Saturday, 3 April 2010

On meaning well

I was very struck yesterday by a comment which somebody posted here:

'Because parents only want what is best for their child, there is never any reason to doubt their motives or doubt their judgment concerning their child's education or well-being.'

This is a fascinating thesis and I wonder how widespread this strange idea is generally among home educators? Let's look a little more closely at this and see what we can make of it.
I am very much inclined to agree with the first part of the statement, that parents only want what is best for their child. I don't know though to what extent , if any, this statement leads logically on to the idea that there can never be any reason to doubt parents judgement concerning their child's well-being. The idea is presumably that because parents want what is best for their children, they will as a matter of course provide it for them. This is a peculiar notion indeed. Using examples from parents whom I have both known and heard of, I want to explore this a little.

Perhaps I should begin with my own child. I certainly wanted what was best for her and to that end raised her as a vegetarian and didn't buy her sweets. This seemed quite sensible to me, but some other parents thought that it was both cruel and neglectful. Cruel, because children like sweets and I did not given them to my daughter and neglectful because many people believe that growing children require meat in order to become healthy and strong. I think that they were mistaken, but already my own idea of what was good for my child had caused others to view me askance. Now I want to think about friends of mine who were strict vegans. Their child really was a bit pale and unhealthy and I have a suspicion that the family diet had something to do with it. I confess I felt a little uneasy at times and believed that his parents were not really feeding him properly.

Now I want to mention a home educating family who we got to know through Education Otherwise. This family never ate any hot food; it was opposed to the mother's principles. The consequence was that her eight year old daughter had never had a hot meal. I honestly found this awful. The child was so shy that I never actually met her. She would always hide upstairs when visitors came and only call over the bannister to her mother.

Next up are some macrobiotic acquaintances, whose diet was very restricted and who periodically ate nothing but brown rice. Their child was kept to the same diet and it showed. She was always going down with coughs and colds and I am sure that she suffered from a vitamin deficiency. All the parents we have seen so far have certainly had their children's welfare at heart and only want what is best for them. In America there have been cases of macrobiotic parents whose children have become seriously ill because of their parents' crank diet. The parents, I am sure, loved their children and wanted what was best for them, but they were mistaken. I am afraid we do have reason to, 'doubt their judgment concerning their child's education or well-being' They were actually following a course of action which harmed their child.

(Raw data)
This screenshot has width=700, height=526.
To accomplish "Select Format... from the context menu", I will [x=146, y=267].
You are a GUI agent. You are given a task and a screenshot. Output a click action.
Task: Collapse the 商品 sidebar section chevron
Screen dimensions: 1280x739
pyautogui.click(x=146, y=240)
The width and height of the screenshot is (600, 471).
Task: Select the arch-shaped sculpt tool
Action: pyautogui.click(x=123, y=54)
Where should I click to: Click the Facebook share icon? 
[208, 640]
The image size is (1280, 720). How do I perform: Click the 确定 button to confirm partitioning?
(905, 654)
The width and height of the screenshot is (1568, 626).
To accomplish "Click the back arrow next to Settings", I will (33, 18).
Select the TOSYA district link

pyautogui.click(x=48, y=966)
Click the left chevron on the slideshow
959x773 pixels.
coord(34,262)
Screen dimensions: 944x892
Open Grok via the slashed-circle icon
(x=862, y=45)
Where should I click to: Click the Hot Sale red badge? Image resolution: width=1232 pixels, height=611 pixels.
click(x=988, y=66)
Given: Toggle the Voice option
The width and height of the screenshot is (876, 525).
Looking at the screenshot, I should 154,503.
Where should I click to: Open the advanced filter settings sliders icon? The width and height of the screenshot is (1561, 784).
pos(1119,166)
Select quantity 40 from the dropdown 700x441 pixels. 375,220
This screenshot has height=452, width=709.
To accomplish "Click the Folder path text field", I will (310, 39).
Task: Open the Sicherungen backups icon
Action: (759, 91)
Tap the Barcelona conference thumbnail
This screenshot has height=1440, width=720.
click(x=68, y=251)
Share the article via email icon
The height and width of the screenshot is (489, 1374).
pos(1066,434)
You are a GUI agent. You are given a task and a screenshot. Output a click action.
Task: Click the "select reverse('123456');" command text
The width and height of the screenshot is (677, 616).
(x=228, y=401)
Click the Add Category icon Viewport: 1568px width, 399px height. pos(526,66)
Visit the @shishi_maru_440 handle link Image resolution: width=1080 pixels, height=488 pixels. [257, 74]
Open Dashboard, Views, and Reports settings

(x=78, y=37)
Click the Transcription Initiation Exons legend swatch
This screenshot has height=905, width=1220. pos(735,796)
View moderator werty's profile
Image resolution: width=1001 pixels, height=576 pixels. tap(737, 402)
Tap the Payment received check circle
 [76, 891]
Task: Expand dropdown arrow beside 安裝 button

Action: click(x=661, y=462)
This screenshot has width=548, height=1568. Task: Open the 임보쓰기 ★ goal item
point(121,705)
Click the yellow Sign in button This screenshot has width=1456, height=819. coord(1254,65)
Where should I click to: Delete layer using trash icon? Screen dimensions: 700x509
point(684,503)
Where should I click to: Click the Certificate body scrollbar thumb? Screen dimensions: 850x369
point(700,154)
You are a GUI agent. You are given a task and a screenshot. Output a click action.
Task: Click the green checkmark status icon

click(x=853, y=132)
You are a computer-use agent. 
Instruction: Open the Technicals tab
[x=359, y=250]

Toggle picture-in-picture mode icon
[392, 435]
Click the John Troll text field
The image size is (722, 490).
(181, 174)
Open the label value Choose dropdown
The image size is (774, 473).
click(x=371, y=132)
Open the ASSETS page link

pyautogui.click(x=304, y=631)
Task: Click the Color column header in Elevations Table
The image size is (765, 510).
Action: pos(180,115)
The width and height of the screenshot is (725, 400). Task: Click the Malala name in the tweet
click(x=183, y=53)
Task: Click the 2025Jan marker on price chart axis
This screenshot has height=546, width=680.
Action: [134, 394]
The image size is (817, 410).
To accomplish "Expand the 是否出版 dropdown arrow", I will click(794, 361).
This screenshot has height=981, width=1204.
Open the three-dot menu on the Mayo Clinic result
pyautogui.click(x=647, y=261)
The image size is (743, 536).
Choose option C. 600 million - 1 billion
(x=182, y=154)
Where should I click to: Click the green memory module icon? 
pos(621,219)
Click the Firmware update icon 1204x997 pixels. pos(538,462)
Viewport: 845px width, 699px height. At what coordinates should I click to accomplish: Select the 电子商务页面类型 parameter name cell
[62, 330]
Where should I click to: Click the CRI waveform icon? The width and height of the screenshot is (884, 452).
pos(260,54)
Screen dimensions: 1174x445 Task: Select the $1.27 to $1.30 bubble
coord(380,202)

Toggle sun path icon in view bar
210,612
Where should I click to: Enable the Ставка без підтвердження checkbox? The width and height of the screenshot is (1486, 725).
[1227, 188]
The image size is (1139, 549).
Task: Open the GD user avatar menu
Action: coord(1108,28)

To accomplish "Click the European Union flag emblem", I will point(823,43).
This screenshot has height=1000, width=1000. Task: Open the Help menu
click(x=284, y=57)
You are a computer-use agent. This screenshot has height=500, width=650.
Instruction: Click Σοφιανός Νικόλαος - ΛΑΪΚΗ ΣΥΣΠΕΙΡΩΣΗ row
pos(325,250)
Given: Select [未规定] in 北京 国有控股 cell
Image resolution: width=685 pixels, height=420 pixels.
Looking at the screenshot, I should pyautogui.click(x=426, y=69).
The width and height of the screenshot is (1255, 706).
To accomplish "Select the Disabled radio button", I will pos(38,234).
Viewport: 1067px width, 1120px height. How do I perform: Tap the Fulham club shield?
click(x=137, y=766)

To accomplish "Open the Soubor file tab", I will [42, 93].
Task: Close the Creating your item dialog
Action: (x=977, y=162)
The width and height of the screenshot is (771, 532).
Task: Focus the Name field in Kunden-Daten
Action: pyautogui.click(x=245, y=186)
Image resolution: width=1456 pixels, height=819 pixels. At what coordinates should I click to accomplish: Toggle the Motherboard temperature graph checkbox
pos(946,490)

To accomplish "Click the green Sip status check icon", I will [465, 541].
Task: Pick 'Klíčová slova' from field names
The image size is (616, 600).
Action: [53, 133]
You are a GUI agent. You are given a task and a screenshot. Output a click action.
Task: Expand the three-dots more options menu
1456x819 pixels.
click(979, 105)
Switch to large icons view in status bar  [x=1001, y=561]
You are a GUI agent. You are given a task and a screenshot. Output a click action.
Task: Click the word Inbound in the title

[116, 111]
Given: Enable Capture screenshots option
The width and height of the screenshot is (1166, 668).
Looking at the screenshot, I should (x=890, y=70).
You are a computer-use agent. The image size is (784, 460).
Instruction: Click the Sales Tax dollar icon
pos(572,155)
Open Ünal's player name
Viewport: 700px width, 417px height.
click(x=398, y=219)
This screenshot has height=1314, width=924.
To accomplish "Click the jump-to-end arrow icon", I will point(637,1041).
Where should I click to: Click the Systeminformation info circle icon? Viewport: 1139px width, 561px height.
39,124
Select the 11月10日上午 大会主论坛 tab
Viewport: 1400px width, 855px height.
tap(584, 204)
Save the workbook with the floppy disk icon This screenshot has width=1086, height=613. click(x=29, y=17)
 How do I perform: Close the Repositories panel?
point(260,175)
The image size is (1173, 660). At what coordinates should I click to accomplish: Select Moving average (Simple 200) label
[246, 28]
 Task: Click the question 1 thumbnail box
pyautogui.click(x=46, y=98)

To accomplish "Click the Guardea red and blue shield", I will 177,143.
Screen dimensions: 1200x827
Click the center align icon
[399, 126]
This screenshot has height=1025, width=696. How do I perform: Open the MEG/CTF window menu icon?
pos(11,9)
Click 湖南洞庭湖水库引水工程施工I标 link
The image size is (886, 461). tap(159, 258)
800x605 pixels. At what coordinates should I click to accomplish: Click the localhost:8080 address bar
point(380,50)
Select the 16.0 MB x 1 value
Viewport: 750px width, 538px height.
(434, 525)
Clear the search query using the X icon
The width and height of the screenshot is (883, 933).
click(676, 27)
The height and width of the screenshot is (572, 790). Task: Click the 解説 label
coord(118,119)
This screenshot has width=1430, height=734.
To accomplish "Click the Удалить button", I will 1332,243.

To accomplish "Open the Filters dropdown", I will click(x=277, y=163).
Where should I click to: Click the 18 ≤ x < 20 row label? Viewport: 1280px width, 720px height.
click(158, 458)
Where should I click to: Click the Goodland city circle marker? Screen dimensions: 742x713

(What you should do) Continue the blog post above about parents who mean well, starting after its last sentence.

(Answer section)
Still on food, we come to a mother who thought that her children were eating too much junk food. She decided that it would be much healthier for her children to eat raw vegetables and a little porridge. She also worried that her children were eating too much and being greedy, so she would serve the food up in one bowl and all the children would have to take small portions from the same bowl. Because they were hungry, some of the kids took more than their fair share, while others got little and ended up losing weight. This mother too wanted what was best for her children, although perhaps she had a strange way of going about things. Her ideas were no different in principle from my vegetarianism or the friends who were macrobiotic fanatics. Her name was Angela Gordon and of course her daughter Khyra ultimately died as a result of the diet which her mother had imposed.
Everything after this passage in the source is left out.